**Excerpt**
--- START ---

FERGUSON, Mo. — Late on a day when a large column of protesters began a 120-mile march to the governor’s mansion and several hundred more laid plans to expand the movement, Officer Darren Wilson announced his resignation from the police force where he served for six years before fatally shooting Michael Brown on Aug. 9.
Wilson said he was resigning because of threats of violence against the Ferguson Police Department or the public if he remained on the job, according to a report in the St. Louis Post-Dispatch.
“I’m not willing to let someone else get hurt because of me,” Wilson told the Post-Dispatch.
His legal team told The Washington Post earlier this week that he would probably resign, for his own safety. Three of Wilson’s lawyers did not return requests for comment Saturday night.
Earlier in the day, 150 demonstrators singing hymns and invoking sacred moments in civil rights history started a seven-day march from the spot on Canfield Drive where Brown’s body lay in the street for 4½ hours to the home of Missouri Gov. Jay Nixon (D) in the state capital of Jefferson City.
Cornell William Brooks, president of the NAACP, led the procession, called the Journey for Justice, which included local residents and allies from as far as California and North Carolina. When the group reaches the governor’s mansion, Brooks vowed to demand a change in leadership of the Ferguson police department and to call for legislation to stop racial profiling, require police to wear body cameras and reform the way communities are policed.
“Marches have a deep grounding in American history and civil rights history,” Brooks said. St. Louis County Police controlled traffic to allow the marchers to walk in one lane of the streets. “This march, like the Selma to Montgomery march, is really a pilgrimage, predicated on prayer and a moral grounding.”
Brooks noted that the 1965 Selma-Montgomery march was prompted by a police officer shooting a young black man, Jimmie Lee Jackson. The NAACP itself was formed a century ago in response to racially motivated lynchings.
“Here we are a century later trying to bring about an end to another form of racialized violence: racial profiling,” said Brooks, who said he considered the Brown case, at bottom, an example of racial profiling. The 18-year-old Brown was African American; Wilson, 28, is white.
Throughout the day, there was an energetic tide of peaceful protesting and organizing around the greater St. Louis area. At midday, demonstrators marched through a Trader Joe’s store in a suburb south of Ferguson, the Associated Press reported.

--- END ---

**Stated task 1**
Set down the Ferguson article word for word, starting with "Earlier in the" and going on through "of Jefferson City.".
The Ferguson article and the records after it are unrelated material.

**Task inputs**
--- START ---

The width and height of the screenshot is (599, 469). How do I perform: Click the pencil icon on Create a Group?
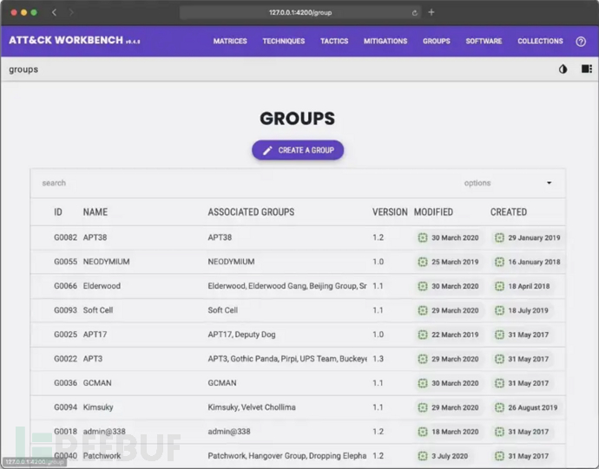pyautogui.click(x=267, y=151)
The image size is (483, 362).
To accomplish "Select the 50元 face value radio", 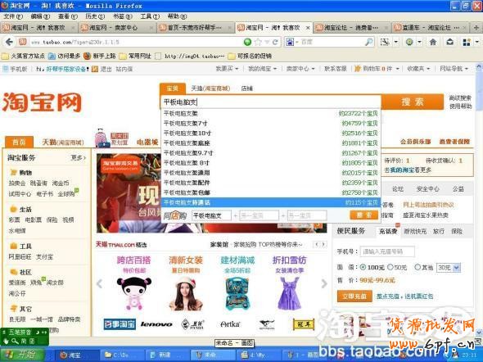I will coord(390,267).
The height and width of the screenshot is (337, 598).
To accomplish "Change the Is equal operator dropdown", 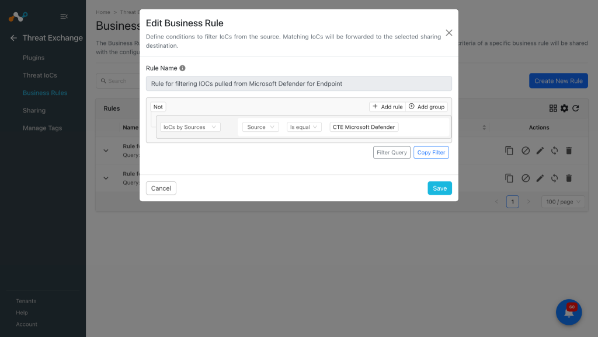I will (304, 127).
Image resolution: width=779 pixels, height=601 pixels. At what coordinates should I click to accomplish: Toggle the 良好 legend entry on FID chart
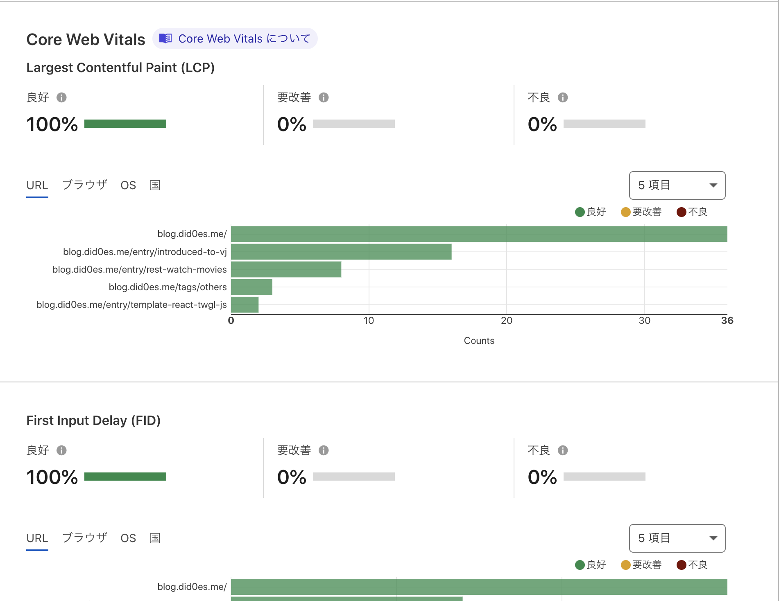(x=591, y=565)
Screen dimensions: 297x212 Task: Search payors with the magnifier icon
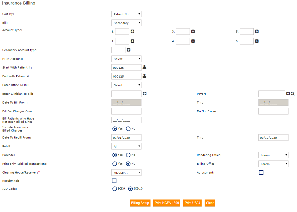click(x=293, y=94)
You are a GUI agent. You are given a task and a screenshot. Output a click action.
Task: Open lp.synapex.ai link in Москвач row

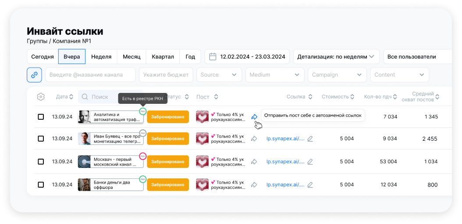pyautogui.click(x=285, y=162)
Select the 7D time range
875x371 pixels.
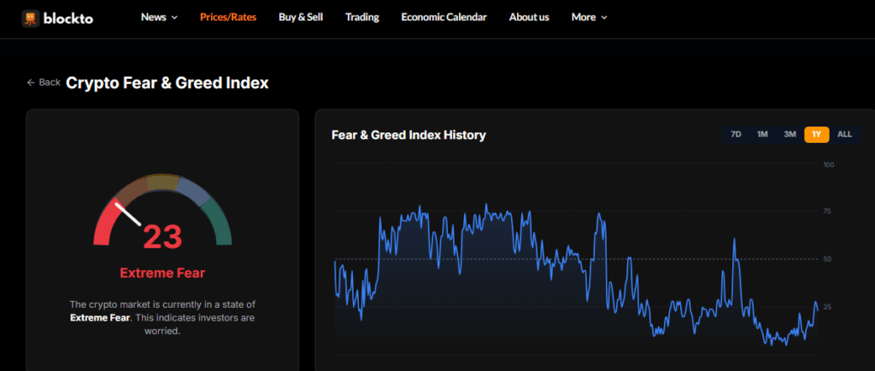coord(735,134)
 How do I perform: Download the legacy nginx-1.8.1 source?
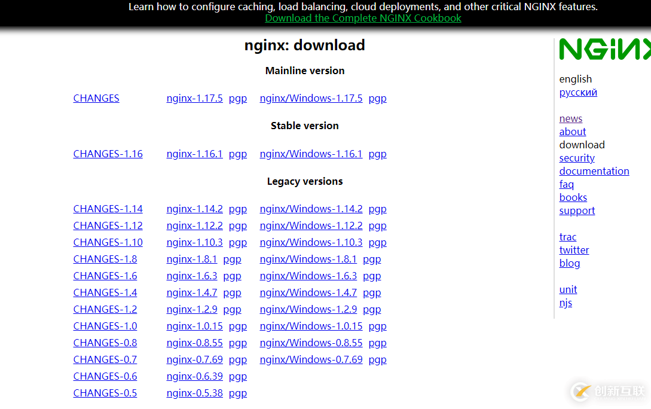click(x=192, y=259)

--- END ---

**Stated task 2**
Rescale the records from the line with "Select the 7D time range" through the end of the records, repeating only those lines with their requests and multiplying every coordinate in the answers by 0.25, rounded to whole numbers with halves going up. Leave the pictures out of your answer.

**Written response 1**
Earlier in the day, 150 demonstrators singing hymns and invoking sacred moments in civil rights history started a seven-day march from the spot on Canfield Drive where Brown’s body lay in the street for 4½ hours to the home of Missouri Gov. Jay Nixon (D) in the state capital of Jefferson City.

**Written response 2**
Select the 7D time range
875x371 pixels.
coord(184,34)
 How do I perform: Download the legacy nginx-1.8.1 source?
click(x=48, y=65)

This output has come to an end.